Ballyteague
- Founded:: 1927
- County:: Kildare
- Nickname:: The Larks
- Colours:: Green and Gold
- Grounds:: Ballyteague GAA grounds, Ballyteige North, Kilmeage
- Coordinates:: 53°15′58″N 6°51′56″W﻿ / ﻿53.26622°N 6.86551°W

Playing kits
| Standard colours |

= Ballyteague GFC =

Gaelic football club in County Kildare, Ireland

Ballyteague GFC is a Gaelic football club in Kilmeage, County Kildare, Ireland, club of the year in 1980, winners of junior, and intermediate in successive years 1972-1973 and senior finalists in 1974.

==History==
RIC records from 1890 show that Boherkill and Kilmoney club had 50 members with officers listed as Edward Delaney, Edward Loughlin, and John Flynn senior and junior listed as officers. Ballyteague affiliated 1927–51, founded by Mick Behan, Paddy Nugent and Jack Gilligan while Dinny Dunny, father of Pat, was one of the original players.

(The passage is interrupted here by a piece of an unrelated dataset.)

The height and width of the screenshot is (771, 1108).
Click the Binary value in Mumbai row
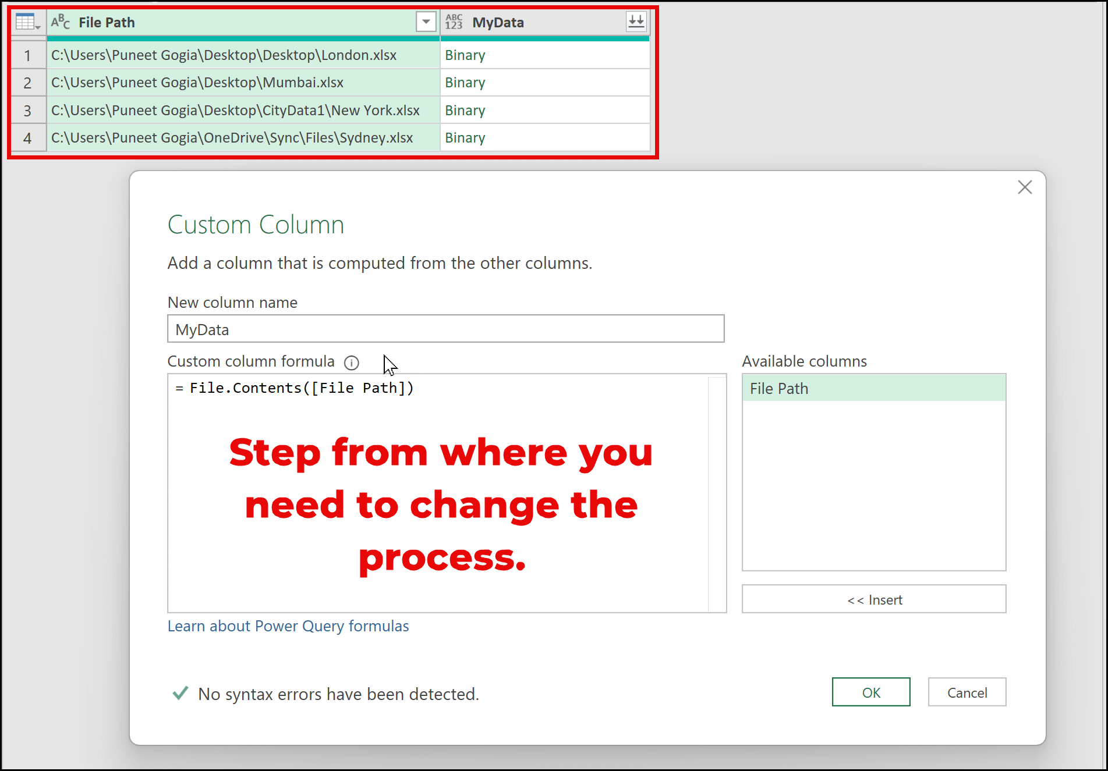[x=465, y=83]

The original colours were vertical stripes of red and green.

==Gaelic football==
After re-affiliating in 1951, Ballyteague won Junior B in 1962. Joe McTeague, Seamus Brennan, Michael Nugent, John Jacob and later Tommy Herbert spearheaded their Towers and they then eliminated Clane and played a memorable three-game semi-final saga against area side St. Wolstan's. At half time in the 1974 county final they were 0-5 to 0-1 ahead against Carbury, but failed to score in the second half and lost 2-9 to 0–5. When they were promoted to senior again after 1991 they beat Sarsfields and Round Towers in the championship. The club stages the Herbert Cup tournament.

==Honours==
- Kildare Senior Football Championship Finalists 1974
- Kildare Intermediate Football Championship: 1973, 1991, 2022
- Kildare Junior A Football Championship 1972, 1988
- Kildare Junior B Football Championship: (1) 1972
- Kildare Intermediate Football League: (1) 1967
- Kildare Football League Division 2: (1) 1972
- Kildare Football League Division 3: Winners (3) 2002, 2015, 2018
- Kildare Junior Football League: (2) 1928, 1979
- Kildare Minor Football League: (1) 1981
- Kildare Intermediate B Football Championship: (2) 2005, 2007

==Bibliography==
- Kildare GAA: A Centenary History, by Eoghan Corry, CLG Chill Dara, 1984, ISBN 0-9509370-0-2 hb ISBN 0-9509370-1-0 pb
- Kildare GAA yearbook, 1972, 1974, 1978, 1979, 1980 and 2000- in sequence especially the Millennium yearbook of 2000
- Soaring Sliothars: Centenary of Kildare Camogie 1904-2004 by Joan O'Flynn Kildare County Camogie Board.